Pablo Picasso. Femme au béret bleu assise dans un fauteuil gris, manches rouges, 1937. Oil on canvas 39⅜ × 31½ in. (100 x 80 cm).

By focusing on mostly youthful faces and heads, themes of innocence or the point of view of a child are often evoked in the exhibition. Paloma’s memories of her father, and watching him work in the studio, stem only from years prior to 1964. That year, Gilot published a scathing account of her years with Picasso, in her autobiographical Life with Picasso, which so upset the artist that he severed contact with Gilot as well as with Paloma and her brother Claude. Among the most curious and emotionally wrenching objects on view are a series of small dolls that Picasso made for Paloma to play with in 1952. These seven schematic figures, all titled Poupée Paloma, made of carved and painted wood, string, and wool, have blocky, geometricized bodies but delicately rendered faces that approximate the three-year-old Paloma’s features.

Installation view, Picasso Tête-à-tête, In collaboration with Paloma Picasso, 2025. Foreground: Tête de femme, 1962, cut and painted sheet metal, 20⅛ × 9⅞ × 16⅛ in. (50.8 x 22.9 x 40.6 cm). Background: Femme jouant avec un petit chat, 1964, oil on canvas, 57½ × 44½ in. (144.8 x 111.8 cm).

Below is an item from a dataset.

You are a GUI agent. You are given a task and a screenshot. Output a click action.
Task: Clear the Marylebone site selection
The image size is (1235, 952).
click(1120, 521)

Predating Paloma’s time with her father, some key earlier works underscore Picasso’s virtuoso skill as a portraitist, including a realist self-portrait drawing made in Spain in 1897, when the artist was barely sixteen. A similarly consummate work, the delicately rendered pastel Portrait de femme (Marie-Thérèse) (1936) conveys the radiant youthful beauty of the artist’s 1930s muse. As World War II approached, it became clear that Picasso viewed the human face, metaphorically at least, as a rather terrible place. Extremely expressionistic works here, such as Portrait de femme au béret rouge (1937), and Tête de femme (Dora Maar) (1941), with their dark, slashing lines, and garish colors, reflect the pain and human suffering of the war years.

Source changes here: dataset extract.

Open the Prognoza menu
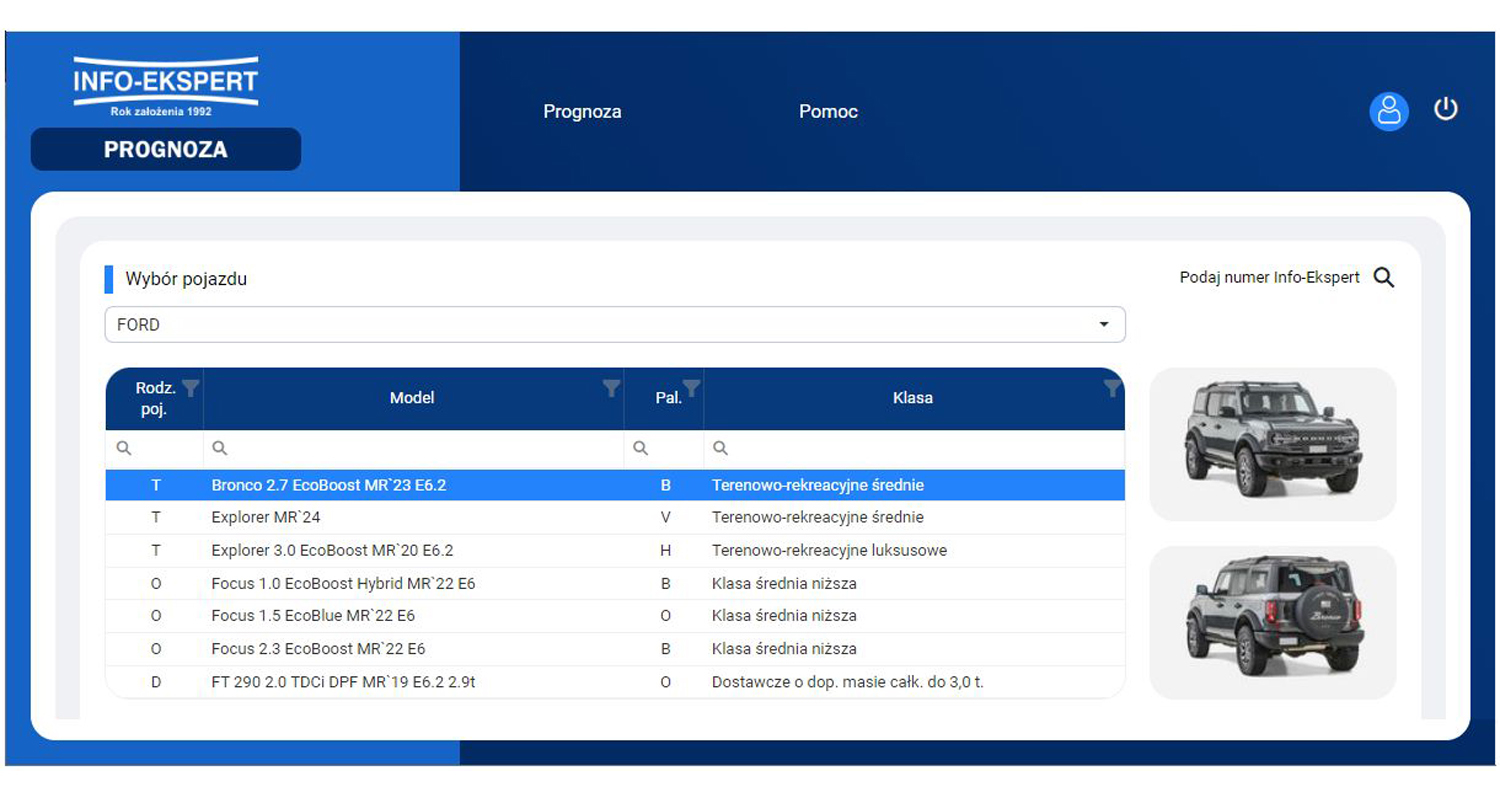 (x=582, y=112)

Installation view, Picasso: Tête-à-tête, 2025; showing in the vitrine at right the dolls Picasso made for Paloma. Artwork © 2025 Estate of Pablo Picasso / Artists Rights Society (ARS), New York. Photo by Owen Conway; courtesy Gagosian.

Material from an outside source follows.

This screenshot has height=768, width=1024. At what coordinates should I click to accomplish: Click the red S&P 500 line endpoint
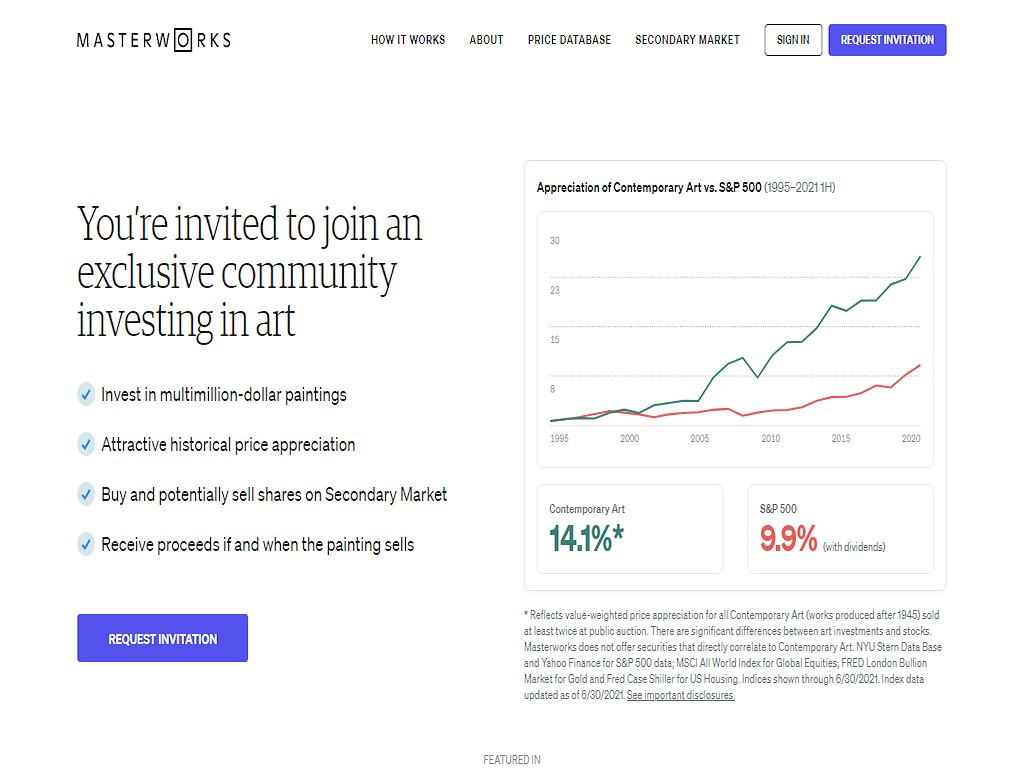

A generous number of late works from the 1960s and early ’70s, including Le baiser II (1969) created just a few years before the artist’s death in 1973, exude the raw sensuality, if not sexuality, that the artist had always explored in the human form. By contrast, even among his last works, Picasso could deliver images of subtlety and understatement. Since Paloma was named by her parents after the dove of peace, one of the most gentle and sweet images on view from the last years, Tête (1971), shows the head of a small child, rendered with feathery brushstrokes, kissing a small bird—perhaps a little paloma.


Picasso Tête-à-tête in collaboration with Paloma Picasso at Gagosian Gallery, 980 Madison Avenue, NY from April 18 to July 3, 2025.